The Line Most People Miss
Near the end of the passage, the believer asks: "Our Lord, do not burden us with more than we have the strength to bear." Anyone who has lain awake overwhelmed by responsibility, debt, or fear of tomorrow will recognize exactly what this line is asking for — placed deliberately at the close of one of the Quran's longest surahs, as if Allah saved this exact request for the very end.

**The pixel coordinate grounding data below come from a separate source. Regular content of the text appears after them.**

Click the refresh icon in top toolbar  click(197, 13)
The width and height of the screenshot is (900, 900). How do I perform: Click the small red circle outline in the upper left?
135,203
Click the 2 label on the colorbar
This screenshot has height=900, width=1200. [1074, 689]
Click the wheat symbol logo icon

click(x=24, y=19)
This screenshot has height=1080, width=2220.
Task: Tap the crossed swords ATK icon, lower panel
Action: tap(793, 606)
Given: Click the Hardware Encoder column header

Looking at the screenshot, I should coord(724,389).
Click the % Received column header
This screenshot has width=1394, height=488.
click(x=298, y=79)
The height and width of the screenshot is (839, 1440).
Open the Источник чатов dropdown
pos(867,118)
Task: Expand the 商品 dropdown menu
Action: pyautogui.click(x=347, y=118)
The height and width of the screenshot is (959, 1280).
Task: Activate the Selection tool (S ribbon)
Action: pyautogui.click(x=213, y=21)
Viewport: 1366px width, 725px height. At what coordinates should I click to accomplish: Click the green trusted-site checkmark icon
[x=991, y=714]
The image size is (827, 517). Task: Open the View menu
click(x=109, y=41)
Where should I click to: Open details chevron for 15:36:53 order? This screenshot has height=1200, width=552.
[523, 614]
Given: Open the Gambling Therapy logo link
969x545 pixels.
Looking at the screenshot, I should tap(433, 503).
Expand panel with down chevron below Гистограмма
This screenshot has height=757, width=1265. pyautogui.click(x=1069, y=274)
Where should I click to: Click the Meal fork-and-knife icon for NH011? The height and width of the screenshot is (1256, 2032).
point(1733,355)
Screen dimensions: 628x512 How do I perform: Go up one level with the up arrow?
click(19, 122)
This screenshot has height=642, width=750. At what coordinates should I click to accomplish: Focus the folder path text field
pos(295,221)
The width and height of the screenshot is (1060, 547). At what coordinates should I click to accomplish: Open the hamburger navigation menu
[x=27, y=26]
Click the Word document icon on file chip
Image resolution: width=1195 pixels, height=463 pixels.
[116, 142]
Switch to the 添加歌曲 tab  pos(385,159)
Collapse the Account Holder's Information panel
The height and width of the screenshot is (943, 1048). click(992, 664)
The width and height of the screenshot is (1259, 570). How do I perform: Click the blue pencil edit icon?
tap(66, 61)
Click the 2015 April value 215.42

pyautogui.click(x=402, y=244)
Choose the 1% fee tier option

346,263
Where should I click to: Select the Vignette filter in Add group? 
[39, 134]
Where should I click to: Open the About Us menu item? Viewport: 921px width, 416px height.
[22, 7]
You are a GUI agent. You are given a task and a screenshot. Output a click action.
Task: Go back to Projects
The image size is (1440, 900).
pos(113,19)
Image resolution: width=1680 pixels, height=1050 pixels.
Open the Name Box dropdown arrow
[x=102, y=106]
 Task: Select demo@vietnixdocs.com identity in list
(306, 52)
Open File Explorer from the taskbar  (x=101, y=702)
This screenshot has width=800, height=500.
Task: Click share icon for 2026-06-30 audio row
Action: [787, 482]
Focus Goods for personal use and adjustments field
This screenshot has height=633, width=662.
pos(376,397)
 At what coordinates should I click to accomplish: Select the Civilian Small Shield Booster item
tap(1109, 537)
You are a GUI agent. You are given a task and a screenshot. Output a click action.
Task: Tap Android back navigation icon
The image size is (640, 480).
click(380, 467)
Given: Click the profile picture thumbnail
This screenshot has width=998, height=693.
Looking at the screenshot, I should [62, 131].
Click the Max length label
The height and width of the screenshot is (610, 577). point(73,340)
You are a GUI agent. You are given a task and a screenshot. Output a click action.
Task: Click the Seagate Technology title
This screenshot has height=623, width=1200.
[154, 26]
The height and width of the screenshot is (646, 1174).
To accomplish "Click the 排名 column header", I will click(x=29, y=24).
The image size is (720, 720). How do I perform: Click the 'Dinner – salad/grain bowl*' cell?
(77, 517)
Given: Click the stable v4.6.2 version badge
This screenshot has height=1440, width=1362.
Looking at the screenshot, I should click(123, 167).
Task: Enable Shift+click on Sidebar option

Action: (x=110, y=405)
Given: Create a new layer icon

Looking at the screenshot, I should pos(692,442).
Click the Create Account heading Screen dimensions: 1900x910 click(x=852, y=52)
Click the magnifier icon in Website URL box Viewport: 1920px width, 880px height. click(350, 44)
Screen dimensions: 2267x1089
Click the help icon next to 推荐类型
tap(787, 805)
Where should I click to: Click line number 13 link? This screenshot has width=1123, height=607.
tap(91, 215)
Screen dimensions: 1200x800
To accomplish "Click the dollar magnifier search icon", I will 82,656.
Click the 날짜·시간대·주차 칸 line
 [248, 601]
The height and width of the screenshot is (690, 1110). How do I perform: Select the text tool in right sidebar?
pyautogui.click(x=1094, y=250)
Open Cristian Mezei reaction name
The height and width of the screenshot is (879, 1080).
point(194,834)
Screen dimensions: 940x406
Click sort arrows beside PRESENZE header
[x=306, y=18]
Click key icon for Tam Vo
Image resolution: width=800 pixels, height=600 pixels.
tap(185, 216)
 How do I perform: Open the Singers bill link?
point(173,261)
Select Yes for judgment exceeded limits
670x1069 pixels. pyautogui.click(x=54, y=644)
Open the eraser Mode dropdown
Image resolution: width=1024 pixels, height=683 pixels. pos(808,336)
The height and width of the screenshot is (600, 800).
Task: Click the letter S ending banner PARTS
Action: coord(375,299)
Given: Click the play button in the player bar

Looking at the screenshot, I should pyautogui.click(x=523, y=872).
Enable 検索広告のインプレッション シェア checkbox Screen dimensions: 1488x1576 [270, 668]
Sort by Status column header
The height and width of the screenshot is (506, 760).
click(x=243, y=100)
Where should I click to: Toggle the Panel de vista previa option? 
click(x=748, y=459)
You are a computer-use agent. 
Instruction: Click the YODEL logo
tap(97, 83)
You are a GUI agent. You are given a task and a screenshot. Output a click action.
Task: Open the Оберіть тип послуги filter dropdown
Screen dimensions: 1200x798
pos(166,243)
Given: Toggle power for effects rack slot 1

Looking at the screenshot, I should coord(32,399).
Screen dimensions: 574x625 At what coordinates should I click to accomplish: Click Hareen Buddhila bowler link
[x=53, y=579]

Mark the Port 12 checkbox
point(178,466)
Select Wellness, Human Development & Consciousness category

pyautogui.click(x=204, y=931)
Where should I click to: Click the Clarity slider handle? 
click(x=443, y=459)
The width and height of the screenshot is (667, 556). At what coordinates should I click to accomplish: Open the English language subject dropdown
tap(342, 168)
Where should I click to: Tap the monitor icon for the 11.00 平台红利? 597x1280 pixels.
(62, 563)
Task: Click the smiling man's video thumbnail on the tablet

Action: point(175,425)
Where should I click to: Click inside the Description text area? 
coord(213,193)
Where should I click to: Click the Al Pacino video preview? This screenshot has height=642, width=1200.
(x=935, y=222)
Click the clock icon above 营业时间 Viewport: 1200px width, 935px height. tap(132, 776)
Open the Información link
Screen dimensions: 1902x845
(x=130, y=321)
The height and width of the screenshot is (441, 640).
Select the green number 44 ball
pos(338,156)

What the Companions Understood From This
Several early scholars noted that reciting these verses nightly was treated by the Companions as a near-permanent part of their routine, not an occasional extra. Ibn Mas'ud and other Companions are reported to have placed special importance on closing the day with this exact passage, precisely because the Prophet ﷺ himself singled it out by name rather than simply recommending general night recitation.
Building the Habit
These verses are short enough to memorize in a single sitting, even for someone who feels they "aren't good with Quran." Reciting them as the last thing before sleep, with their meaning in mind rather than on autopilot, turns a nightly habit into a genuine conversation with Allah — one that closes the day with both submission and a direct request for ease.
Conclusion
You don't need pages of recitation every night to feel covered. Two verses, read with presence, were called sufficient by the Prophet ﷺ himself — and that word was chosen for a reason. Make them the last thing you say before you close your eyes tonight.